____ EXCERPTED RECORDS

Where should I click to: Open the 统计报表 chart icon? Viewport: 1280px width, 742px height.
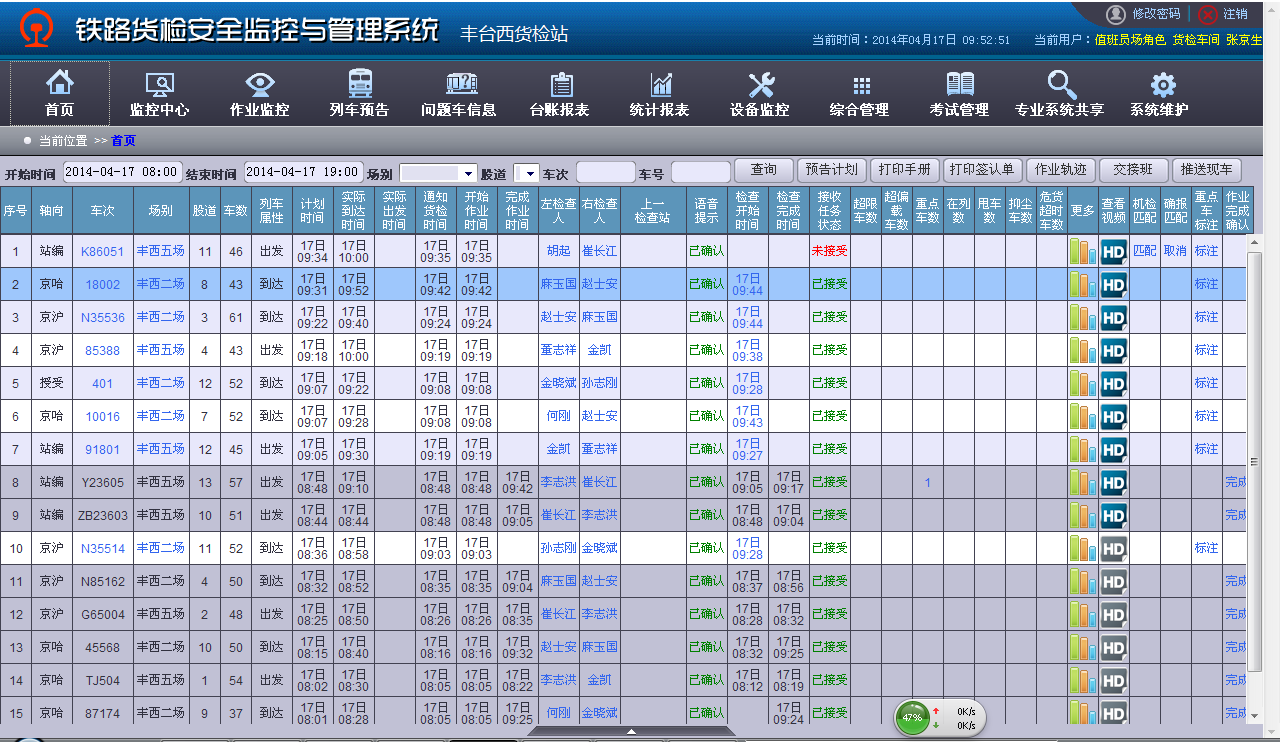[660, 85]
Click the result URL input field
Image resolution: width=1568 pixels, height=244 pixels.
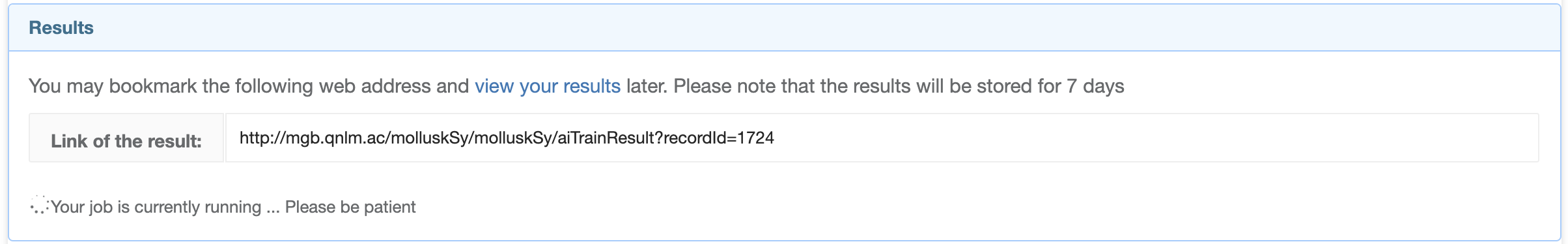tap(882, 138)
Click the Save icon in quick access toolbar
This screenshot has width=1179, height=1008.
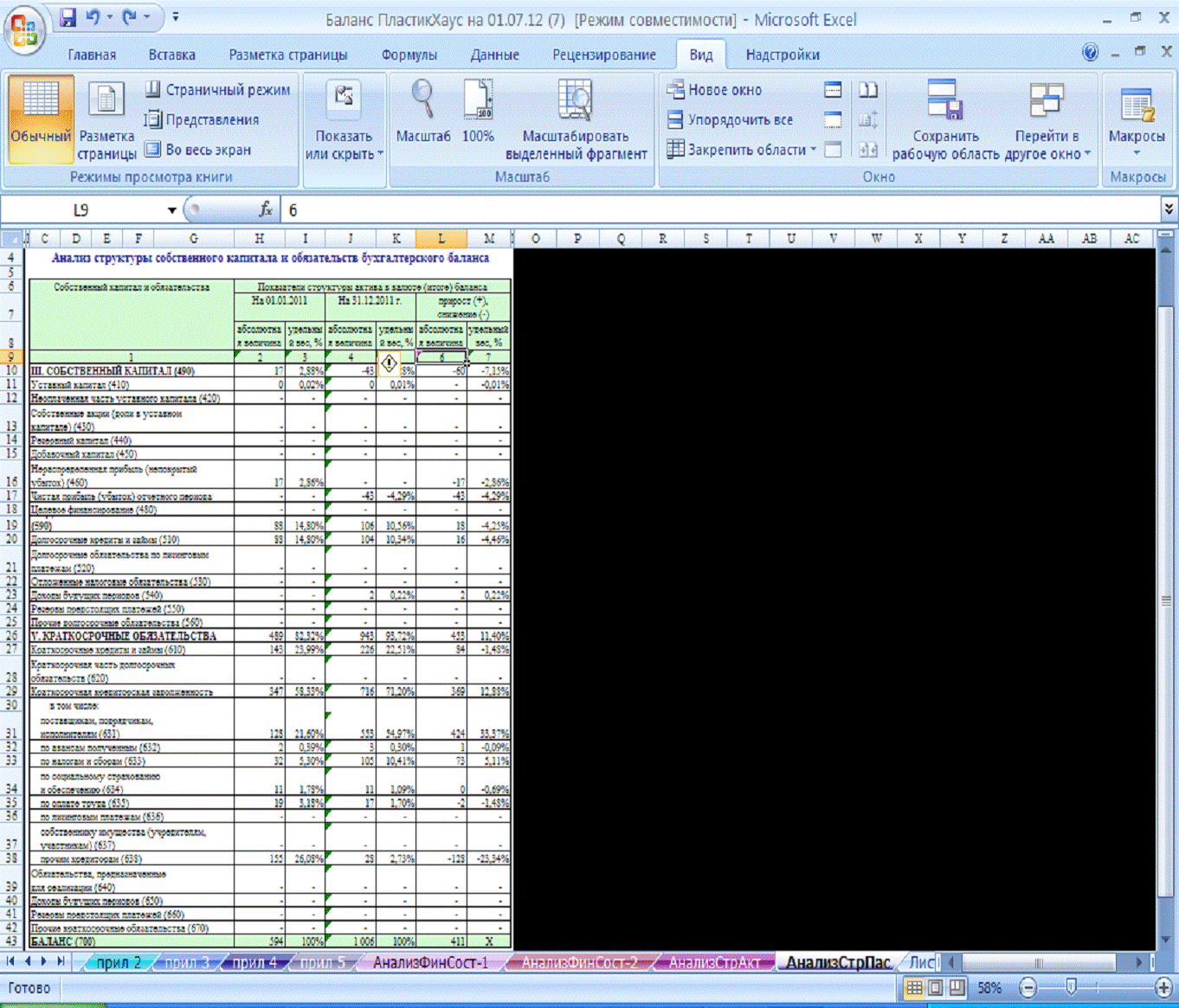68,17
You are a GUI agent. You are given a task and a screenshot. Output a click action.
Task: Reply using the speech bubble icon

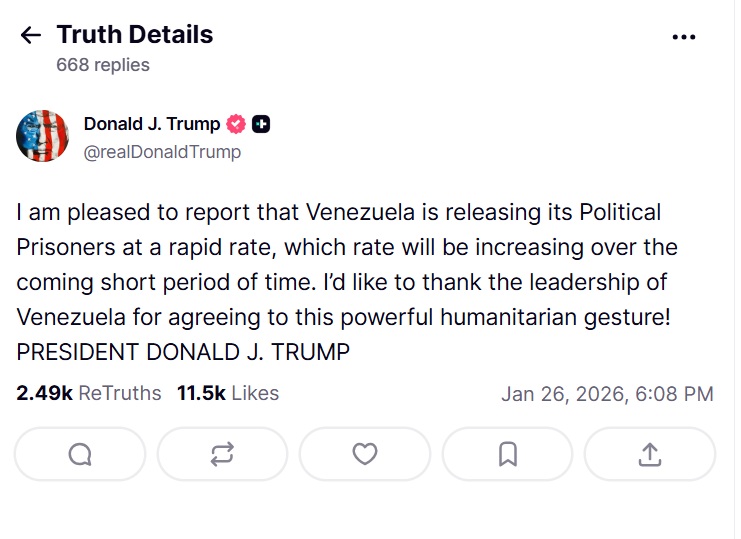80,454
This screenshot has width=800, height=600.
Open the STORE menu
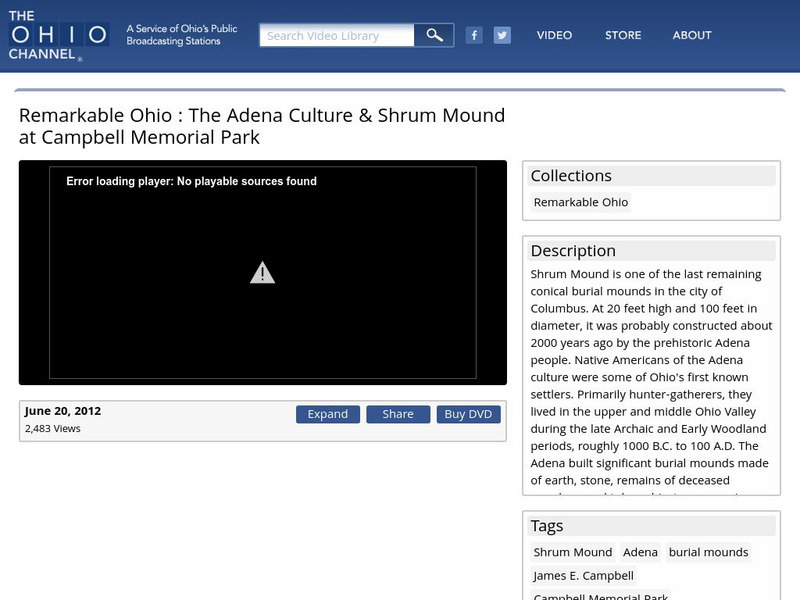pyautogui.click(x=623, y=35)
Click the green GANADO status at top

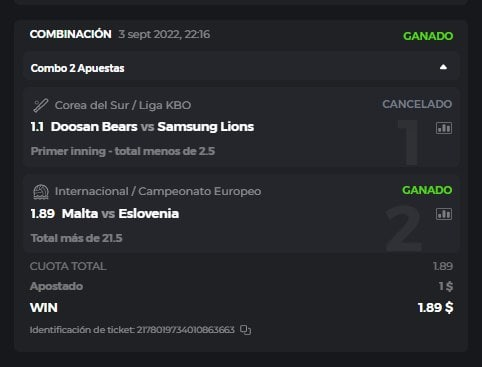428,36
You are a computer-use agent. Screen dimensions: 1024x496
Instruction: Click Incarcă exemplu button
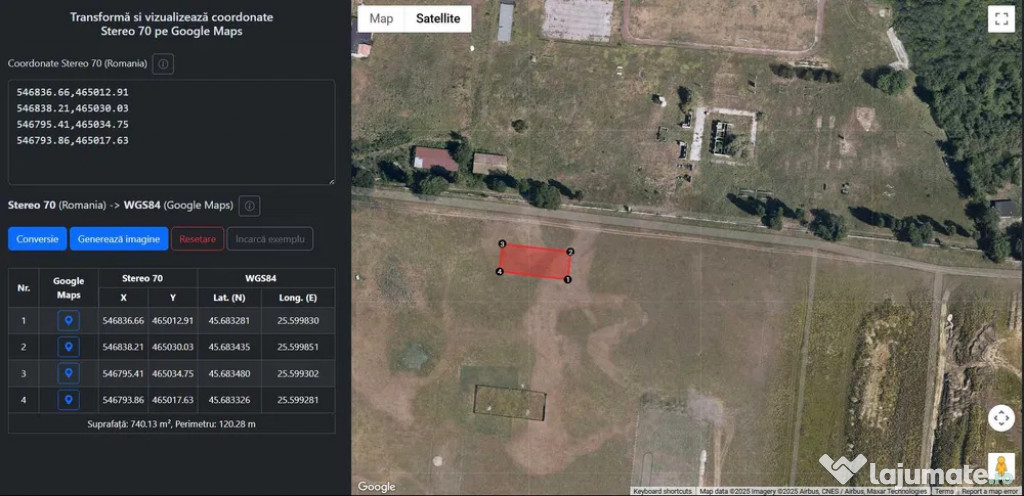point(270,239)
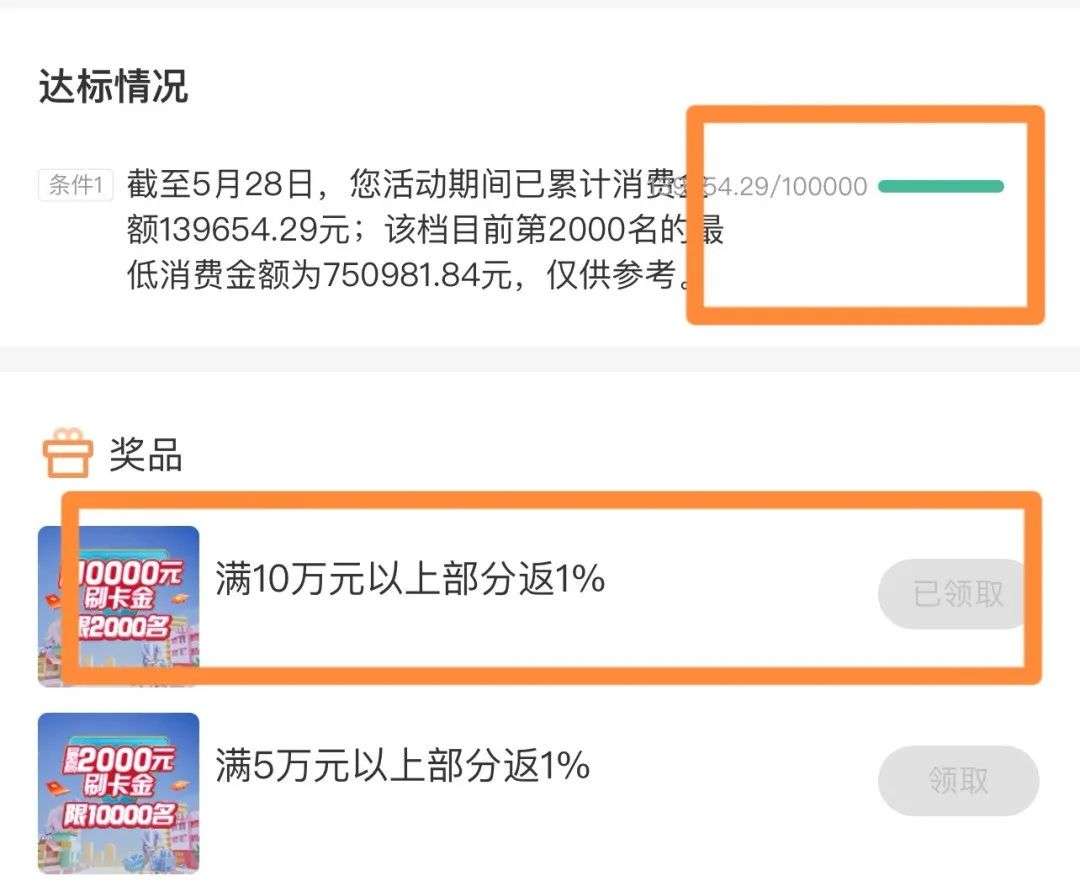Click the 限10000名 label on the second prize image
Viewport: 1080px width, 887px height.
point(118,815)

________

Lines from the one that contains "Task: Reply using the speech bubble icon" to the final line of the material are the whole answer. Reproduce them word for word and skip the pictures.

▸ **RESPONSE AREA**:
Task: Reply using the speech bubble icon

80,454
This screenshot has width=800, height=600.
Open the STORE menu
pyautogui.click(x=623, y=35)
Click the green GANADO status at top

428,36
You are a computer-use agent. Screen dimensions: 1024x496
Instruction: Click Incarcă exemplu button
point(270,239)
Click the 限10000名 label on the second prize image
Viewport: 1080px width, 887px height.
point(118,815)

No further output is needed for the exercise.